Investigating the Interaction between Working Memory, Frame of Reference, and Navigational Abaility(2/2)

Project: A - Government Institutionb - National Science and Technology Council

Project Details

Description

Spatial navigation is a crucial ability for our daily lives. And because of such importance, it is not surprising that failures in navigation (being lost in places) is often the first sign or symptom of dementia that alerts people to seek clinical help. To successfully navigate, external spatial information such as coordinates (absolute location) or landmarks (relative location), as well as internal sensory (proprioceptive) information such as visual flow or vestibular input have to be integrated to compute one’s position and to maintain orientation. In the past decade, studies have begun to uncover a link between working memory capacity and one’s sense of direction. However, the literature also has many mixed reports regarding the role of working memory in spatial navigation and wayfinding capability. Here we aim to fill this gap by taking one’s frame of reference, an important navigational representation that the literature has not explored much, into account to dissociate the role of visuospatial and verbal working memory involvements in allocentric and egocentric navigational strategies, respectively.

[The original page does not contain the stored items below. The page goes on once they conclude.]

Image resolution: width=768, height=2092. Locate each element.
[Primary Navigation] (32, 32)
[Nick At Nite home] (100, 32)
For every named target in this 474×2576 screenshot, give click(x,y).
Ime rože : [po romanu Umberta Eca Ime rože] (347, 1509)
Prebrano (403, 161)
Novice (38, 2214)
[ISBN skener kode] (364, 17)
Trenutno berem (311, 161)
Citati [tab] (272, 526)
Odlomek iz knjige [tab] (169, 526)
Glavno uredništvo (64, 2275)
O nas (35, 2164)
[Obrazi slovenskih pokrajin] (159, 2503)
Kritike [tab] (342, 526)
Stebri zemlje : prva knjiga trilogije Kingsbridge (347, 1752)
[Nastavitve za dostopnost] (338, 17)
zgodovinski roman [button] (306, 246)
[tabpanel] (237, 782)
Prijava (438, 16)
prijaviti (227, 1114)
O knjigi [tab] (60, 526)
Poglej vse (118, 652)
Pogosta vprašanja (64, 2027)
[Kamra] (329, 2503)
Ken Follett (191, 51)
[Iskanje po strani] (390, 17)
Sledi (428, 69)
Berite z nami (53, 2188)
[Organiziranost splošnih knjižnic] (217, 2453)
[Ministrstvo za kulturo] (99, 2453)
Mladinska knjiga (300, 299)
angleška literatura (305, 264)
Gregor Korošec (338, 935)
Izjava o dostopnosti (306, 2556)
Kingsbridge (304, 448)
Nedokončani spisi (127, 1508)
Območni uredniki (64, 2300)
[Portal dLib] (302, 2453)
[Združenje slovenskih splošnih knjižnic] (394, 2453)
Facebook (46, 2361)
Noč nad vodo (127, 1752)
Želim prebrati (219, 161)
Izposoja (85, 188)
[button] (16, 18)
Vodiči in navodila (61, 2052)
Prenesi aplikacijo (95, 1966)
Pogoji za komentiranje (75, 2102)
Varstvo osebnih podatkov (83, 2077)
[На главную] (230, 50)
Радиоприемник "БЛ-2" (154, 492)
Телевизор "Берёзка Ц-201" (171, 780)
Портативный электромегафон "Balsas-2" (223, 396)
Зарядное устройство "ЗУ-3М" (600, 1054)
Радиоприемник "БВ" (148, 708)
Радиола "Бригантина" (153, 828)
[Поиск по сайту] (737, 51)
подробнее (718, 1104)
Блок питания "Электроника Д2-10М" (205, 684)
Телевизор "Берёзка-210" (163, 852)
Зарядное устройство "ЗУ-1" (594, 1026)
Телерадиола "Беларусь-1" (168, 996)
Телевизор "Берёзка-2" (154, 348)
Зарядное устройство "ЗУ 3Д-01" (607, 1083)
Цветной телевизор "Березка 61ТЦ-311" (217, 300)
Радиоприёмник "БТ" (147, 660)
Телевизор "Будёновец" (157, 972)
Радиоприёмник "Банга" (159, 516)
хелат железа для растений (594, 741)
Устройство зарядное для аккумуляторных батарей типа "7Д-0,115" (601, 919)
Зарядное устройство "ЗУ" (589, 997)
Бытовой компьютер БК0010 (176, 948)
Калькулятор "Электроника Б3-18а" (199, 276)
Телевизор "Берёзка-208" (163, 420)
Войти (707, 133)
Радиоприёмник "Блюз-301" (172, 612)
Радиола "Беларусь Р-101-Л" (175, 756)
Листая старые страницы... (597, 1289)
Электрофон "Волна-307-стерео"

The purpose of this proposal is to first investigate the interaction between working memory capacity (visual vs. verbal) and frame of reference (egocentric vs. allocentric) that determines human’s spatial cognition and navigational ability. This will be done behaviorally and electrophysiologically in order to provide behavioral- and bio-markers for declines in spatial cognition and navigational ability. We will also investigate the relationship between age progression and one’s preference in egocentric frame of preference. These findings will then be used to design optimal training strategies that targets the interaction between working memory and spatial cognition in poor navigators and aging population, thereby improving spatial and navigational abilities in populations that suffer poor sense of direction or impaired navigational ability, respectively.